A terme, certains évoquent même la perspective d’une Belgique sans tabac « C’est possible que ça s’arrête un jour, ça dépend du ministre de la Santé », confie le vendeur. Ces nouvelles règles ne sont pas sans conséquence pour les buralistes. En effet, la dissimulation est obligatoire pour tous les produits ayant un lien avec le tabac. Si un vendeur est contrôlé et qu’il ne respecte pas ces règles, il se verra infliger une amende pouvant atteindre les 30 000 euros.
Un prix du tabac devenu équivalent à celui de la France.
L’autre coup dur est venu des hausses successives de prix. « C’est la dernière augmentation qui a tout fait dérailler », confie Loïc Becca de King Tabac à Mouscron.

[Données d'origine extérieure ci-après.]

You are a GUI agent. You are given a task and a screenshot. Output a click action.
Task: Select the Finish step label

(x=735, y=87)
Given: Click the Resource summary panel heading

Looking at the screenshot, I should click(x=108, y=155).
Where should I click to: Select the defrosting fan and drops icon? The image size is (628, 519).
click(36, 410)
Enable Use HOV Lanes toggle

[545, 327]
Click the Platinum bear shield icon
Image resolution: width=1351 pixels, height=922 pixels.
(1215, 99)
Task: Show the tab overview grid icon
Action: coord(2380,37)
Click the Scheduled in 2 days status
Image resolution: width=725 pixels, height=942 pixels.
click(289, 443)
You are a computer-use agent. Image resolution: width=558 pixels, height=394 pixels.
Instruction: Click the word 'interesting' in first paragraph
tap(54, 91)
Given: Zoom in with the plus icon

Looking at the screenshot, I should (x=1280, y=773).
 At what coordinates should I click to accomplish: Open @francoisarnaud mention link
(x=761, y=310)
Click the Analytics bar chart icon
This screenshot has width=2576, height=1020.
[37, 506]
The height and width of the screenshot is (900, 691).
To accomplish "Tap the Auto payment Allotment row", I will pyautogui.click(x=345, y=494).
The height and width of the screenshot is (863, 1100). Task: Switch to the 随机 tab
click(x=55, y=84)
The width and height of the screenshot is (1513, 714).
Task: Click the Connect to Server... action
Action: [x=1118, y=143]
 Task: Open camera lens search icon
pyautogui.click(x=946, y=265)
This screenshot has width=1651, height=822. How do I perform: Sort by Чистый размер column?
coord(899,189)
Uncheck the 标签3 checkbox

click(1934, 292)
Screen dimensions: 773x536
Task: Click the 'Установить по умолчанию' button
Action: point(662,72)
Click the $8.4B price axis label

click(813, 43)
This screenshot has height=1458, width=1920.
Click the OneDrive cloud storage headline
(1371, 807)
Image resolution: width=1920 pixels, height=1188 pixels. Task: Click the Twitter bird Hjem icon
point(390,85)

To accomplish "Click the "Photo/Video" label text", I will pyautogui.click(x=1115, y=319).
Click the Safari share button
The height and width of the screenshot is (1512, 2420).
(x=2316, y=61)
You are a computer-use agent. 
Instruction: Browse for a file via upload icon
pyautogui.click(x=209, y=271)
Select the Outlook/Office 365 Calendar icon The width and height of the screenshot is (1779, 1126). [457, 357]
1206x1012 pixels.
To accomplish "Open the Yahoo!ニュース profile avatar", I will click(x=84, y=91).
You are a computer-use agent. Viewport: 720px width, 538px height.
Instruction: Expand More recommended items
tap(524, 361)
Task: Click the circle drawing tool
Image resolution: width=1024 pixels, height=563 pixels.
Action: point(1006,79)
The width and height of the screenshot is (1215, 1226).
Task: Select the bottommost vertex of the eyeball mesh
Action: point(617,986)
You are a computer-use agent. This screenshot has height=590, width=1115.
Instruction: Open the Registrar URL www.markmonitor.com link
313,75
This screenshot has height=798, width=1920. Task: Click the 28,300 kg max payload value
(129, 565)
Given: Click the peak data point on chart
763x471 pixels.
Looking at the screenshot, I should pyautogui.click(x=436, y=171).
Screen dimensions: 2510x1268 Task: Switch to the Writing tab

La Belgique, autrefois refuge des fumeurs français en quête du prix le plus bas, n’attire plus autant. « Avant, ils venaient de France, maintenant ils vont au Luxembourg », constate-t-il.
La cartouche de Marlboro coûte environ 120 euros en Belgique, contre 130 euros en France… mais seulement 75 euros au Luxembourg. Ces commerçants voient leurs ventes chuter. « Avant, on commandait deux fois par semaine, maintenant une seule », déplore Loïc qui estime avoir perdu près de 40% de son chiffre d’affaires. Les clients français reconnaissent eux-mêmes que la différence n’est plus aussi avantageuse qu’avant.

Malgré cela, certains continuent de franchir la frontière pour acheter du tabac. « Il y a encore un ou deux euros d’écart, mais je continue de venir en Belgique », raconte Marine, une fumeuse interrogée. Mais celle-ci explique ne pas être inquiète d’une éventuelle future interdiction : « S’il le faut, j’ai des amis au Luxembourg, je passerai commande.»
Avec les mesures sanitaires et les enjeux économiques, la Belgique marche sur un fil. Les autorités espèrent réduire la consommation de tabac, tandis que les commerçants voient leur activité s’éteindre lentement. Une transition vers un pays « sans tabac » qui, si elle se concrétise, laissera des traces profondes dans les habitudes… et dans les caisses.